Sei es das Universum, die liegende Acht in der Mathematik, ein mögliches Leben nach dem Tod oder die so genannte Sisyphos-Arbeit, die nie enden will: Viele von uns fragen sich sicher, ob es einen Anfang und ein Ende gibt. Oder ob die Endlichkeit der Beginn der Unendlichkeit ist. Der universelle Aspekt der Unendlichkeit ist tief in den Kulturen und vielen Philosophien verankert. Lange hat Sabine Seume sich mit dem Thema des nie Endenden befasst. Lange ist auch Infinity gereift. Nun nimmt die Düsseldorferin im APK das Publikum mit auf die Reise in die Unendlichkeit. Die aus einem alten Heu- und Strohhandel entstandene Spiel- und Experimentierstätte für darstellende Künste wurde im Jahr 2014/15 im Düsseldorfer Norden gegründet.
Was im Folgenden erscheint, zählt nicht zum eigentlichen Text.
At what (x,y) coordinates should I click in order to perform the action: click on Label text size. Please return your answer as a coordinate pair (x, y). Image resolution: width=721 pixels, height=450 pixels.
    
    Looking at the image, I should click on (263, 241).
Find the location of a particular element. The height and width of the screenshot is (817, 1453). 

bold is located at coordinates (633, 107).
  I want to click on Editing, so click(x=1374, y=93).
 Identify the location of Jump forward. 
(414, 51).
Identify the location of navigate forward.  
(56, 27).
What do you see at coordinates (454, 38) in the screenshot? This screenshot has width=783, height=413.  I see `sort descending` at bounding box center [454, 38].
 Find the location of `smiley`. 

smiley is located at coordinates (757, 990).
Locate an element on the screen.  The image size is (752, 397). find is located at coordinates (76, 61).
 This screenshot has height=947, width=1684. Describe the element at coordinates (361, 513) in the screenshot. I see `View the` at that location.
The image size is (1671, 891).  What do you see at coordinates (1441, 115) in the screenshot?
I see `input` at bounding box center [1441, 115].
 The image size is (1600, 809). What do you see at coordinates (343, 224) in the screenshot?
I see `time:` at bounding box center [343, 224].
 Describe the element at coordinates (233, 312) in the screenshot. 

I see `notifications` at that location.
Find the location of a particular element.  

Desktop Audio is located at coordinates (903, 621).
„Infinity erzählt keine Geschichte“, sagt Sabine Seume. „Es ist vielmehr die Einladung in einen tänzerischen, nie endenden Kreislauf von Raum, Zeit und Bewegung einzutauchen und durch den Sog mitgenommen zu werden.“

Sie beschreibt Infinity als ein Tanzsolo, das mit der entstehenden und der vergangenen Zeit und der Zerbrechlichkeit des Moments umgeht. Neben choreographischen Teilen wird es auch einen Teil an Improvisationen geben. „Vieles hat sich in den letzten Jahrzehnen bei mir selber verändert“, erklärt Sabine Seume, „etwa durch mein eigenes Alter verbunden mit körperlichen Einschränkungen als Tänzerin und dadurch entstandene neue Möglichkeiten und Sichtweisen.“ Auch die Gesellschaft stellt sie in den Fokus ihrer Arbeit: den Jugendwahn auf der einen Seite und die immer älter werdende Gesellschaft auf der anderen Seite. Die Bühne öffnet sich verschiedenen Ausdrucksformen. Was früher nicht „zumutbar“ war, wie etwa ältere Tänzer oder beeinträchtigte Menschen, erlangt heute ein größeres Gewicht. „Vielleicht gerade jetzt, wo die Menschheit in eine neue Realität katapultiert wurde und unsere Lebensform sich drastisch verändert hat, erscheint das Thema noch wesentlich universeller als vor über einem Jahr, als das Konzept entstanden ist.“

Unterstützt wird Sabine Seume (Choreographie/Tanz) von Jakob Rullhusen (Komposition/Musik), Radovan Matijek (Bühnenbild), Andreas Simon (Dramaturgie) und Tobias Heide (Lichtdesign).

Eintritt auf Spendenbasis

Infinity feiert seine Premiere am Freitag, 21. August, um 20 Uhr. Weitere Aufführungen finden am Samstag, 22. August, und Sonntag, 23. August, jeweils zur gleichen Zeit statt. Der Eintritt ist frei. Um Spenden wird gebeten.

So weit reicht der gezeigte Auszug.